→ **Verilen görev 1**
Kayıtlarda "Task: Click the New model toolbar icon" ifadesinin geçtiği satırdan başlayıp kayıtların son satırına kadar, iki uç da dahil olmak üzere satırları aynen yazıya dökün. Resimler cevapta yer almasın.

→ **Kaynak metin**
Aşık İhsani
Aşık İhsani (1932, Diyarbakır - 21 Nisan 2009, Diyarbakır), Türk halk ozanı.
Aşık İhsani özellikle 1970'lerde oldukça popüler olan halk ozanıdır. Yaşamı Diyarbakır'ın yoksul bir köyünde başlar. Demokrat Parti ile başladığı politik hayatına TİP ile devam eder. Sert ve açık anlatımı ile devrimcilerin ozanı olarak tanınır. İstihbarat arşivlerinde kendi tabiri ile iki elarabası dosyası bulunmaktadır.

→ **Verilen görev 2**
Aşık İhsani metninde "Aşık İhsani özellikle" sözcükleriyle başlayan ve "elarabası dosyası bulunmaktadır." sözcükleriyle biten kısmı kelimesi kelimesine aktarın.

Öğe konumu kayıtları:
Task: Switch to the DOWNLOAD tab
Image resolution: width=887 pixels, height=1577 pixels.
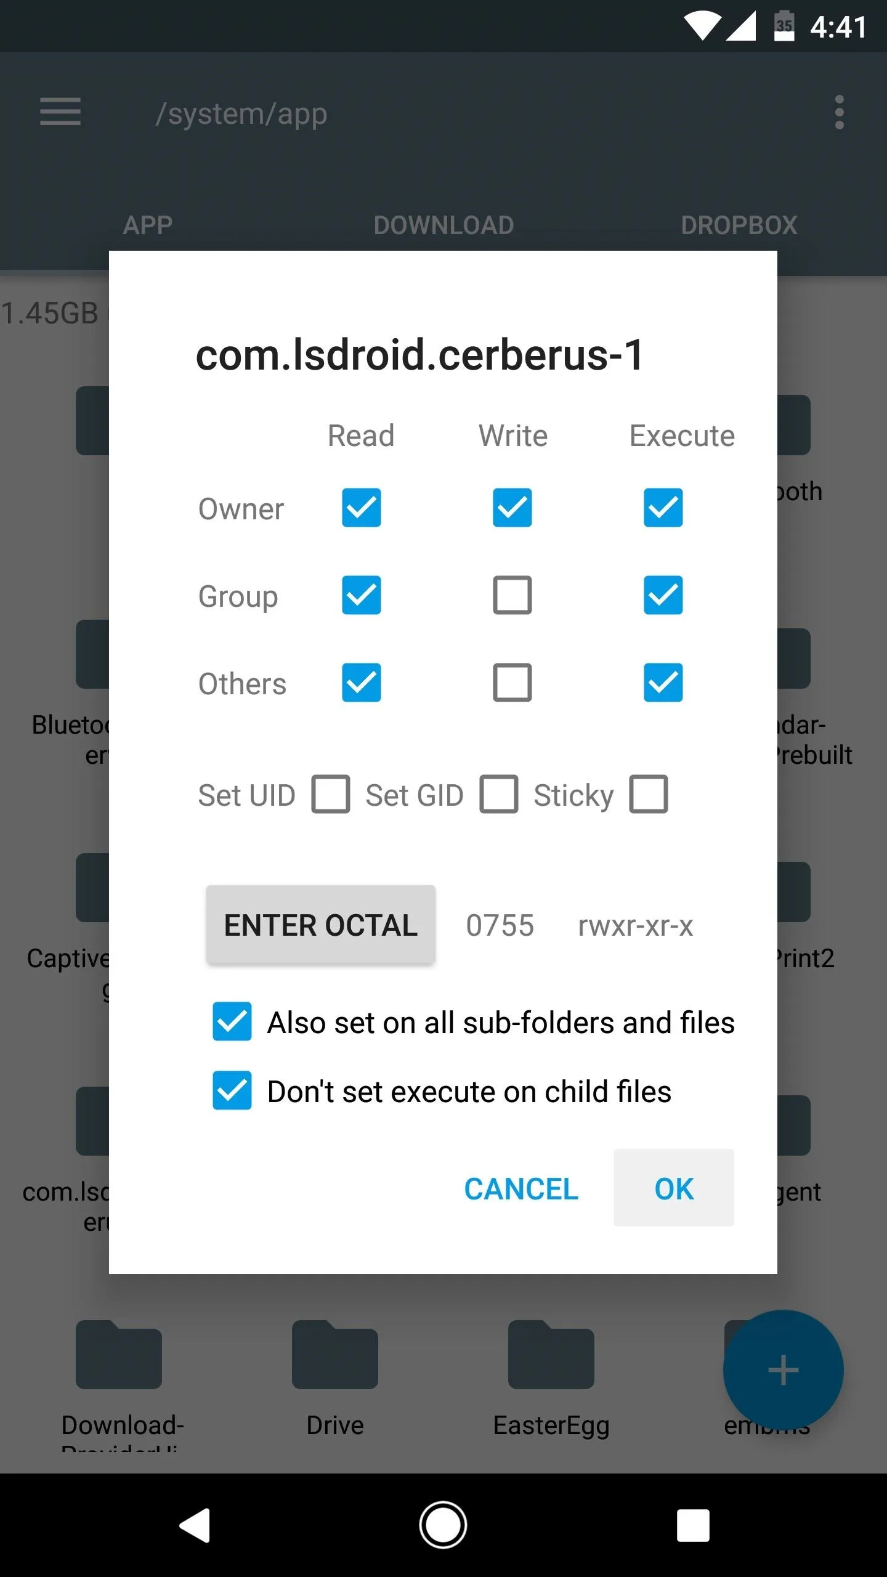Action: pyautogui.click(x=444, y=225)
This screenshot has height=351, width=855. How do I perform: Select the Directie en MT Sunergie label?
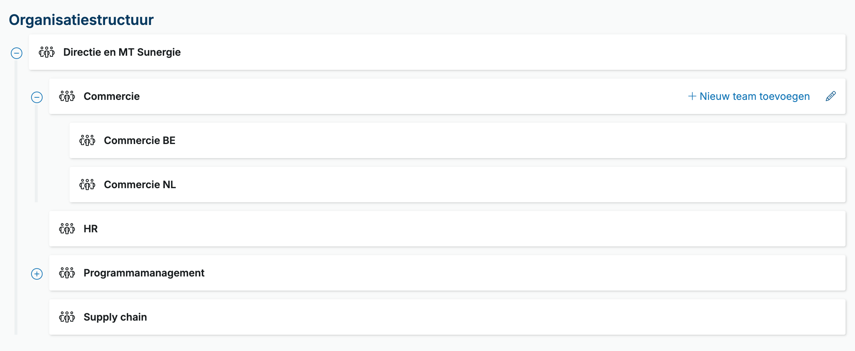(x=122, y=52)
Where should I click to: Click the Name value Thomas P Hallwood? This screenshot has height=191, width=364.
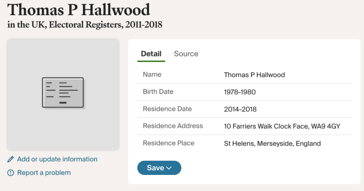point(254,75)

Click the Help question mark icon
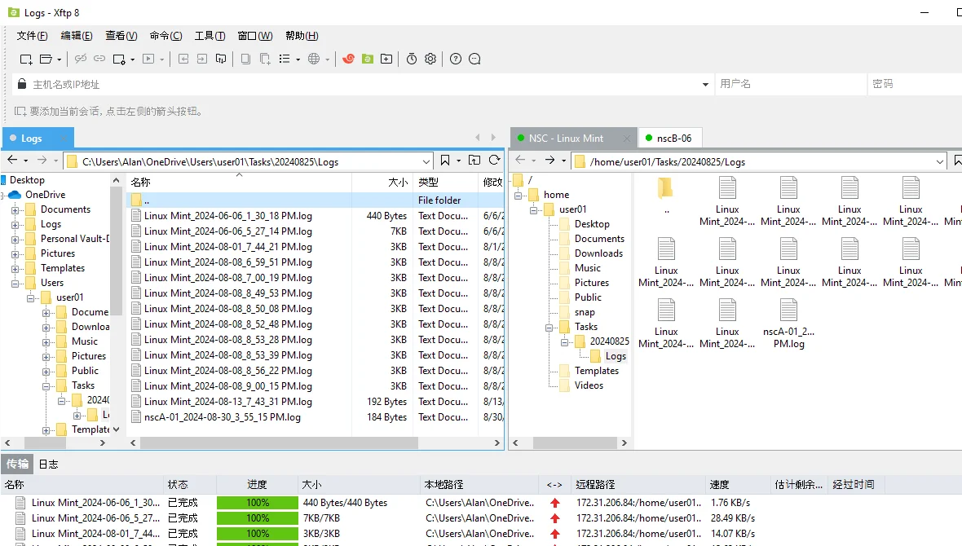coord(455,59)
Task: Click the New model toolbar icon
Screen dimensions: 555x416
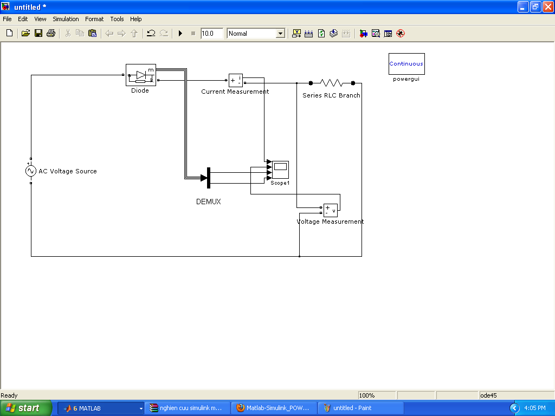Action: click(9, 34)
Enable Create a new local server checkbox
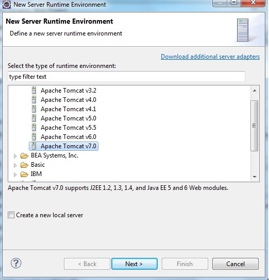This screenshot has width=269, height=280. 11,215
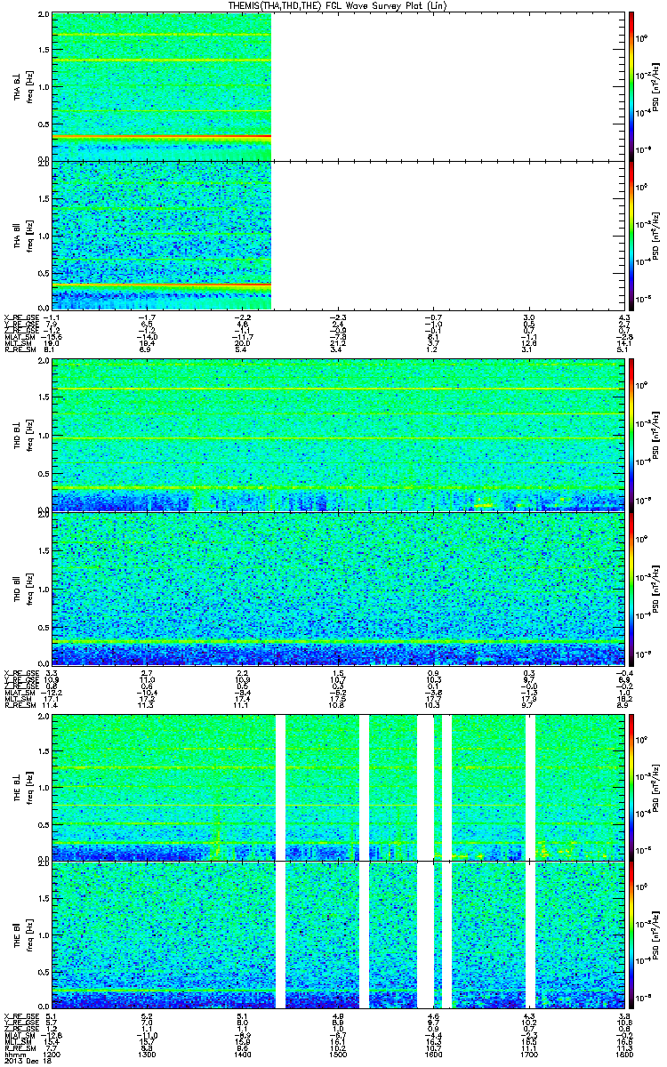Click the 2013 Dec 18 date label
Image resolution: width=667 pixels, height=1067 pixels.
24,1061
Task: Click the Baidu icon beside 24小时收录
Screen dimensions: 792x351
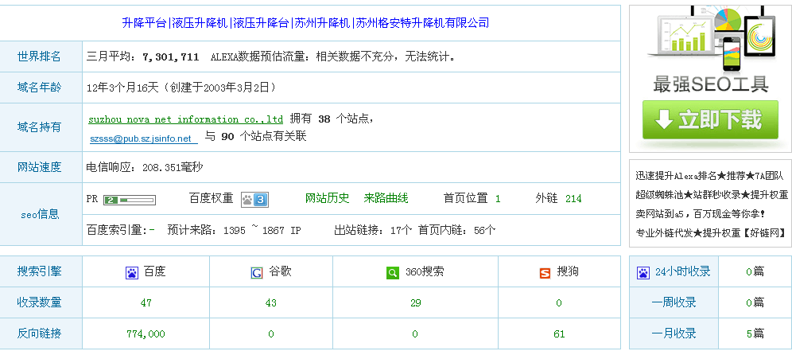Action: tap(643, 272)
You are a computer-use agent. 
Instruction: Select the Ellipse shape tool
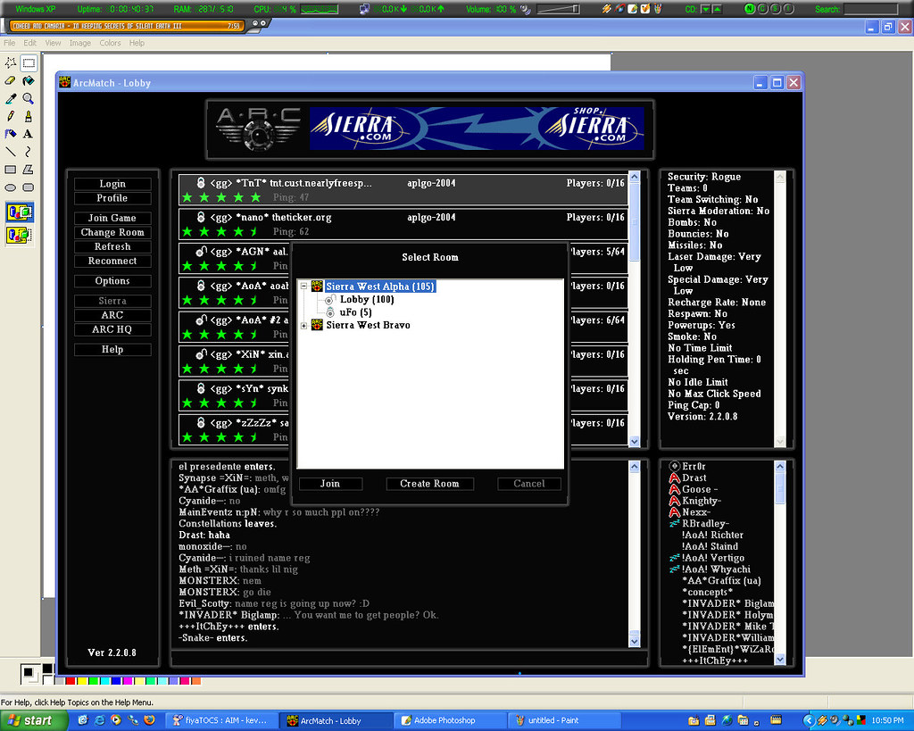point(11,187)
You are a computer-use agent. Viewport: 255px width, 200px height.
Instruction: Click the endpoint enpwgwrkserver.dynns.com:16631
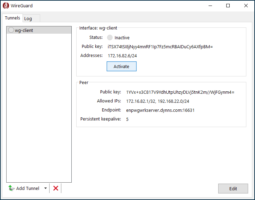[x=160, y=110]
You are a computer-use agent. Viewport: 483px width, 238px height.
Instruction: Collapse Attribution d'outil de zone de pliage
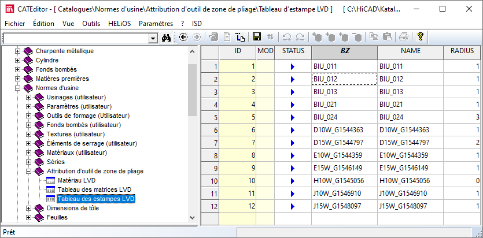pyautogui.click(x=29, y=171)
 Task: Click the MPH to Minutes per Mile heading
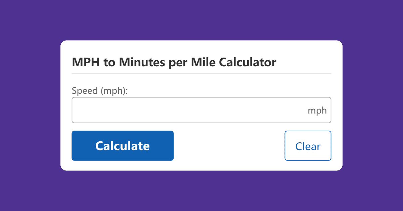[x=174, y=62]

→ **Alıştırma çözümü 1**
Task: Click the New model toolbar icon
Screen dimensions: 555x416
Action: click(9, 34)
Enable Create a new local server checkbox
This screenshot has width=269, height=280. 11,215
Click the 2013 Dec 18 date label
Image resolution: width=667 pixels, height=1067 pixels.
24,1061
Task: Click the Baidu icon beside 24小时收录
Screen dimensions: 792x351
Action: tap(643, 272)
You are a computer-use agent. 
Instruction: Select the Ellipse shape tool
point(11,187)
You are a computer-use agent. Viewport: 255px width, 200px height.
Instruction: Click the endpoint enpwgwrkserver.dynns.com:16631
[x=160, y=110]
You are a computer-use agent. Viewport: 483px width, 238px height.
Instruction: Collapse Attribution d'outil de zone de pliage
pyautogui.click(x=29, y=171)
 Task: Click the MPH to Minutes per Mile heading
[x=174, y=62]

→ **Alıştırma çözümü 2**
Aşık İhsani özellikle 1970'lerde oldukça popüler olan halk ozanıdır. Yaşamı Diyarbakır'ın yoksul bir köyünde başlar. Demokrat Parti ile başladığı politik hayatına TİP ile devam eder. Sert ve açık anlatımı ile devrimcilerin ozanı olarak tanınır. İstihbarat arşivlerinde kendi tabiri ile iki elarabası dosyası bulunmaktadır.